McCain’s Market-Based Approach Stark Contrast to Democrats
While the Democrats duke it out for delegates to seize the party’s nomination, John McCain is traveling the country, via the “Straight Talk Express,” to establish a general election reputation on policy. Last week, while giving a speech in Florida, he redefined his health care plan and addressed how he would handle it.
“…The goal after all is to make the best care available to everyone,” McCain said on April 29th. “We want a system of health care in which everyone can afford and acquire the treatment and preventative care they need – and the peace of mind that comes, with knowing they are covered.”
So how would McCain do it? Well, unlike both Democratic opponents, he steers clear of any reference to universal health care and reiterates how a market-based approach is the way to go. A few highlights from his plan include:
Restore patient control by putting families in charge of their health care dollars a
Increase competition to improve quality
Reform the tax code to give $2,500 per individual and $5,000 per family to offset the cost of insurance
Make health insurance portable and allow folks to take it from job to job
McCain’s Guaranteed Access Plan proposal (GAP), which would be a state-run program designed to insure high risk patients, would establish a nonprofit corporation to contract with insurers, join with other state plans to enlarge pools and lower overhead costs.
The GAP idea drew initial criticism from press outlets such as the Dallas Morning News and Newsweek.
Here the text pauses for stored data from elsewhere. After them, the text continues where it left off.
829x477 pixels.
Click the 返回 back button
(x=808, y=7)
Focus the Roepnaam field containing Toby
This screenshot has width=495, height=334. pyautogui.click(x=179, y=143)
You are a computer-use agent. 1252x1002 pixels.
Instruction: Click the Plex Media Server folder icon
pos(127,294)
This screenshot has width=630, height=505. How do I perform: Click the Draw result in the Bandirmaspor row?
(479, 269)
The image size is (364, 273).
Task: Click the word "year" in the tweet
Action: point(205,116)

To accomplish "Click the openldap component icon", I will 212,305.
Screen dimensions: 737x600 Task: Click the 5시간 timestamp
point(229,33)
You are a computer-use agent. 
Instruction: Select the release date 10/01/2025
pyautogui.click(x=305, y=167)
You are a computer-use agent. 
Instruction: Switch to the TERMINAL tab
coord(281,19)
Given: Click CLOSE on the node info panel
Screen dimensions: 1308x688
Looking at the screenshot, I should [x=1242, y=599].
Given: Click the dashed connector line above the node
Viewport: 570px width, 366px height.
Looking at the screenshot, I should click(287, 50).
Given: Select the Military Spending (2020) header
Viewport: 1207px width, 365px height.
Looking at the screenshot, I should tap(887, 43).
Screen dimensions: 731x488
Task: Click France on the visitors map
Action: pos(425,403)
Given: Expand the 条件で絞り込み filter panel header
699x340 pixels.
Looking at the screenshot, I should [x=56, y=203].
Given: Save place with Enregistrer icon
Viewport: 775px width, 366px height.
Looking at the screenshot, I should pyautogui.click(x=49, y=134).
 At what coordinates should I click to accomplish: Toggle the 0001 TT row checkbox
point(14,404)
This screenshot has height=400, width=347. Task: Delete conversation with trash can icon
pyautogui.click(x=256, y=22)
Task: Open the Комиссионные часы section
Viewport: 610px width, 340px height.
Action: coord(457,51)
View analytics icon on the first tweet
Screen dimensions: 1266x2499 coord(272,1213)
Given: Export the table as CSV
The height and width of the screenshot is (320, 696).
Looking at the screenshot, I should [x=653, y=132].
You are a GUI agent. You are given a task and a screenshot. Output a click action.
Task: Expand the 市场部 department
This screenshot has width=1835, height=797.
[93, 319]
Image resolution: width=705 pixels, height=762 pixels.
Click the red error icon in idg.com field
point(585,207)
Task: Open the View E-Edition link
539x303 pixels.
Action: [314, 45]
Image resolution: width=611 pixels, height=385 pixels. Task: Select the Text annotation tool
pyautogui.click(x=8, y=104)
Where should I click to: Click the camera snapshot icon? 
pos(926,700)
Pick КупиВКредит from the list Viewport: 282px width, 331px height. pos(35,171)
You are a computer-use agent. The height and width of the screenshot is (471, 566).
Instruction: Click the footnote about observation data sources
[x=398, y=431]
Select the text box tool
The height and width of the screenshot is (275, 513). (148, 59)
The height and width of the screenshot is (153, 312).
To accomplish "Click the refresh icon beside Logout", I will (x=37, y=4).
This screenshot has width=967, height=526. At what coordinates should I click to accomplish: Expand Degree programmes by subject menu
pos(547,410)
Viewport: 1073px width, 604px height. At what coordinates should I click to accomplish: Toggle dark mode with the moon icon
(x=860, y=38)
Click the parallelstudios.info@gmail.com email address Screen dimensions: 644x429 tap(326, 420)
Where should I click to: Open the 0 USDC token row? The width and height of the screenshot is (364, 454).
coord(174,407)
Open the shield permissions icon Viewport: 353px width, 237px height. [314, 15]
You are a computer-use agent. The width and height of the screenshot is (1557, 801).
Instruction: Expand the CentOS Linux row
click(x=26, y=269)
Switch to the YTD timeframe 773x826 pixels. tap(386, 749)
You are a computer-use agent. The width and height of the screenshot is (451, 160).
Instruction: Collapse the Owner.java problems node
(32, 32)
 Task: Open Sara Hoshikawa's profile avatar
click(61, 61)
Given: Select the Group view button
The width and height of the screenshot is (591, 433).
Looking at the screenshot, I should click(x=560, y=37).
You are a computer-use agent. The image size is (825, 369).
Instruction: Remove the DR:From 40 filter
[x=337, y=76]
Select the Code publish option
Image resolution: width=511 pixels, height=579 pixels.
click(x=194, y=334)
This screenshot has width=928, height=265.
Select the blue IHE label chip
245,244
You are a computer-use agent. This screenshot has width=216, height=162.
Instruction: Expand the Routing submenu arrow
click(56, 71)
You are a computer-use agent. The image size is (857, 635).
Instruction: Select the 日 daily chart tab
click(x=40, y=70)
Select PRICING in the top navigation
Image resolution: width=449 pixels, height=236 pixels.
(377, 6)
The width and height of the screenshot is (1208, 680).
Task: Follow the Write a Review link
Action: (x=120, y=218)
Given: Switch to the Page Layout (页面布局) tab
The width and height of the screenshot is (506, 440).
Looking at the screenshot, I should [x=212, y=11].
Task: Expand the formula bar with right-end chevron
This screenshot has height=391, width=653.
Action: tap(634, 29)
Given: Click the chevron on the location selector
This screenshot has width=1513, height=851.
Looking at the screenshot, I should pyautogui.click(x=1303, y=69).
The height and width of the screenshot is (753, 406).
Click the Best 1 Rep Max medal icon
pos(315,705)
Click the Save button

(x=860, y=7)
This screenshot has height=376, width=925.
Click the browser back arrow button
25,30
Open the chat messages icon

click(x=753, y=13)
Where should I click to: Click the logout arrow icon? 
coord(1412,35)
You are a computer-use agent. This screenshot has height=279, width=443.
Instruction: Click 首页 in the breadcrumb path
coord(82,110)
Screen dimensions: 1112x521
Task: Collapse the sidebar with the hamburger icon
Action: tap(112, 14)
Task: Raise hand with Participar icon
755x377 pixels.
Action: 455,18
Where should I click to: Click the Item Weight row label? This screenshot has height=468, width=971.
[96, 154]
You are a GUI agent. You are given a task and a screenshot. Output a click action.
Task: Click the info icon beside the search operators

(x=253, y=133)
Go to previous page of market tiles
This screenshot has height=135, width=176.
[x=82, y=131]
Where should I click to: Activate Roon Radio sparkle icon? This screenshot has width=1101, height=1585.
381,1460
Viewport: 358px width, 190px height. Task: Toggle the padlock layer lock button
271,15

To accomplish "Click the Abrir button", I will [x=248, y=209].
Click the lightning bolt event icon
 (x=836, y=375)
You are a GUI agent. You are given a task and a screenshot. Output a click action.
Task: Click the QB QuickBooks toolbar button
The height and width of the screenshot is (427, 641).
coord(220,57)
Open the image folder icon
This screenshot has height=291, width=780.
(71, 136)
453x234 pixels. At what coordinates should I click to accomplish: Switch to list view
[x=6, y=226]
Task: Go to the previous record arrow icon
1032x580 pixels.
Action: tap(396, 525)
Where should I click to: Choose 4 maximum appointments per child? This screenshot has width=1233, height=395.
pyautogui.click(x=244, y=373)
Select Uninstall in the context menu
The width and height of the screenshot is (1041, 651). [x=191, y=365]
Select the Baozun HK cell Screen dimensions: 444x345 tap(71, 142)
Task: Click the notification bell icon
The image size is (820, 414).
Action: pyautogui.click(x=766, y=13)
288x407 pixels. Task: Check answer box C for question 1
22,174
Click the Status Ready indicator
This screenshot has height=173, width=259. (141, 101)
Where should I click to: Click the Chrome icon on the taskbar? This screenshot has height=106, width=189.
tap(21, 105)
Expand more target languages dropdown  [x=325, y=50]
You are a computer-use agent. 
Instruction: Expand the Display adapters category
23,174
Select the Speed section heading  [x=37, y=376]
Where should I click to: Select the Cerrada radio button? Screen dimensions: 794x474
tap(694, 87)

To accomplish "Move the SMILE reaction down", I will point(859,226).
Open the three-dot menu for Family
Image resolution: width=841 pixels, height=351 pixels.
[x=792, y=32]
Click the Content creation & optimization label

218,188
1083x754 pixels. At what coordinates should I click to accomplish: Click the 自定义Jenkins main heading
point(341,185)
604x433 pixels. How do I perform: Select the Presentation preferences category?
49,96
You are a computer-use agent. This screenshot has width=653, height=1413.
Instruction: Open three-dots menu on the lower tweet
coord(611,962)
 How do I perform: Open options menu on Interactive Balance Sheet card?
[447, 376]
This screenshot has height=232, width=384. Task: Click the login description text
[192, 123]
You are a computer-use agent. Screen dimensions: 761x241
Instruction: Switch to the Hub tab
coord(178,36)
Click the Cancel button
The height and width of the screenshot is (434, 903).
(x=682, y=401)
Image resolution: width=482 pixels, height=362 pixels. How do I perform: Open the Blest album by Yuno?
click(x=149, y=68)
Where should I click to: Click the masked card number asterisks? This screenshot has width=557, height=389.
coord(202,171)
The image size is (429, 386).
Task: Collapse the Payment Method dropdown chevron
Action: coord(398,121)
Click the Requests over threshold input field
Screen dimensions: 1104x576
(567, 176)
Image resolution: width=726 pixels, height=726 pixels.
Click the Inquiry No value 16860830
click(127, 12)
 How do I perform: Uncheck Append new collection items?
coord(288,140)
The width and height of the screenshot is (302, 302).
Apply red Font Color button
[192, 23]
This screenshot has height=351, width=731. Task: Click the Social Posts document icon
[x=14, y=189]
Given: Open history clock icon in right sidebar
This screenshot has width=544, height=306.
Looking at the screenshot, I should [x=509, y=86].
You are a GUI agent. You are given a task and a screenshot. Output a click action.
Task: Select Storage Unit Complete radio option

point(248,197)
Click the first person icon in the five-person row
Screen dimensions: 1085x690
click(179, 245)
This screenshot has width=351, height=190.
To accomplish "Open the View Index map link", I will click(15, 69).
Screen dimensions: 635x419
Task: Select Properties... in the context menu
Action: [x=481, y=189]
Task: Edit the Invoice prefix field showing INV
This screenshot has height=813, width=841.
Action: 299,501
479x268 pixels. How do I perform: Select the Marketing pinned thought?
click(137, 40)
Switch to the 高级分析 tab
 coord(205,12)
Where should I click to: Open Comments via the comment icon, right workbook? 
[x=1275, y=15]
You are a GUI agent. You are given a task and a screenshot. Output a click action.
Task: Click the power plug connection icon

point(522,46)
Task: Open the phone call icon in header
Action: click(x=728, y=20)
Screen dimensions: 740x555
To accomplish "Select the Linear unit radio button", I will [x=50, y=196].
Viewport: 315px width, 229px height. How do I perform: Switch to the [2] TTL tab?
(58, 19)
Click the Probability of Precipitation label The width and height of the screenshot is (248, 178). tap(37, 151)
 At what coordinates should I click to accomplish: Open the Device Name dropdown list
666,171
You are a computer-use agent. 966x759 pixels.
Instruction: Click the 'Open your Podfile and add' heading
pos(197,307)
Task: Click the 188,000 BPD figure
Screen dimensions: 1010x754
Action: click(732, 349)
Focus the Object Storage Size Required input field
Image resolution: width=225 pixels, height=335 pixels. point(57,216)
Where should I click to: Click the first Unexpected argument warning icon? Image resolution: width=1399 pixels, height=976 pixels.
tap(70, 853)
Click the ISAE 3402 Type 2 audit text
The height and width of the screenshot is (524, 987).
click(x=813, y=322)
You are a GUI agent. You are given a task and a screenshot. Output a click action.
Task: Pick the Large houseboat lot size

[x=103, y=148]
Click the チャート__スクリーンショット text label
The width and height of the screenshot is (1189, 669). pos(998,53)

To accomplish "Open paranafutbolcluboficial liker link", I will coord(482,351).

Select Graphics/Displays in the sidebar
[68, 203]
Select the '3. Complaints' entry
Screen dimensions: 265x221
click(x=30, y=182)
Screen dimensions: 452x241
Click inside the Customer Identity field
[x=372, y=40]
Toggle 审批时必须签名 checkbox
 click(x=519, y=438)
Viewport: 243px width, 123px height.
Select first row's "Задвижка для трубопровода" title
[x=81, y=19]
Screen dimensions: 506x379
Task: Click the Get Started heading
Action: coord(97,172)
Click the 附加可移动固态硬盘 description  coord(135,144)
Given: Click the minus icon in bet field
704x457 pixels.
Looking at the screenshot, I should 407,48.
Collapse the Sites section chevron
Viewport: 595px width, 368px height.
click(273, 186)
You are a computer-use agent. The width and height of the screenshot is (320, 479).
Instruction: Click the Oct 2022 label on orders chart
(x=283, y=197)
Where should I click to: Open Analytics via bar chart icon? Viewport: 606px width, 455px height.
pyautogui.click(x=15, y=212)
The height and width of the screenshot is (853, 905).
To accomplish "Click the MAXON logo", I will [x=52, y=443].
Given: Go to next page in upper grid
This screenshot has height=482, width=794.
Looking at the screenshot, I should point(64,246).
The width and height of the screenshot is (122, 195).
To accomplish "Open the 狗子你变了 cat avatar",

Newsweek author and blogger Andrew Romano said this:
“McCain was so wary of crossing small-government conservatives with his "Guaranteed Access Plan" that he offered few specifics in the speech--"I will work with Congress, the governors, and industry to make sure that it is funded adequately," he said, mysteriously--and didn't mention it at all in a brand-new Iowa ad on the subject (below). Predictably, he chose to highlight his tax credits instead.”
HAA No Laughing Matter: Could the Bipartisan Act be Balanced?
The Healthy Americans Act (HAA), sponsored by Senators Robert Bennett (R-UT) and Ron Wyden (D-OR) would require all U.S. residents to obtain health coverage or face a penalty. It has drawn 12 Senate co-sponsors and, according to Bennett and Wyden, this plan could serve as the basis for a proposal by any of the three candidates, Republican or Democrat.
According to a Congressional Budget Office and Joint Committee on Taxation (CBO/JCT) report released on Thursday, May 1, the HAA, while establishing a universal health care system, could be budget-neutral by 2014, and even generate a budget surplus in future years. In short, this means the plan would bring in as much revenue as it costs to implement.
The proposal would eliminate the traditional employer-sponsored health care system and replace it with a system in which individuals would purchase private health coverage through state-run purchasing pools. The federal government would subsidize coverage for residents with incomes up to 400 percent of the federal poverty level. Employers initially would shift funds currently used to pay for coverage to wages, and gradually, employers would be required to pay the federal government a health insurance contribution.
According to the CBO/JCT analysis, when the proposal would be fully implemented, in 2014, changes in the tax code related to health insurance and additional provisions would generate surpluses. The government would spend $1.3 trillion to $1.4 trillion each year in health insurance premiums, but the cost would be “approximately offset” by new revenues and savings, premiums from taxpayers, employer payments, tax changes, savings from folding Medicaid and SCHIP into the new system, and state payments into the new system.
Are You Drinking Drugs?
You may remember the Associated Press (AP) story that broke on March 10, 2008 about the discovery of diluted pharmaceuticals in the U.S. water supply.
During a five month “inquiry” the AP traced pharmaceuticals, ranging from antibiotics to sex hormones, in the drinking water supplies of dozens of metropolitan areas.
During the hearing, Senator and Chariman Barbara Boxer (D-CA), made poignant remarks about the EPA’s role to warn the public of this danger and handle it before the AP breaks a story.
“EPA has failed to require the needed testing to determine the effects of these chemicals at low levels. In 1996, Congress told EPA in the Safe Drinking Water Act and the Food Quality Protection Act to develop a program to identify and address chemicals that harm the natural balance of hormones in our body…Yet, EPA is now nearly 6 years behind the schedule…and (the) EPA still has not even established all of the tests needed to detect these chemicals, much less evaluated the chemicals using those tests.”
Benjamin Grumbles, Assistant Administrator for Water U.S. Environmental Protection Agency, responded that the U.S. has one of the safest drinking water supplies in the world. He went on to note that the amount of pharmaceuticals found in the water is the “equivalent of one aspirin sized pill in one hundred Olympic size swimming pools.”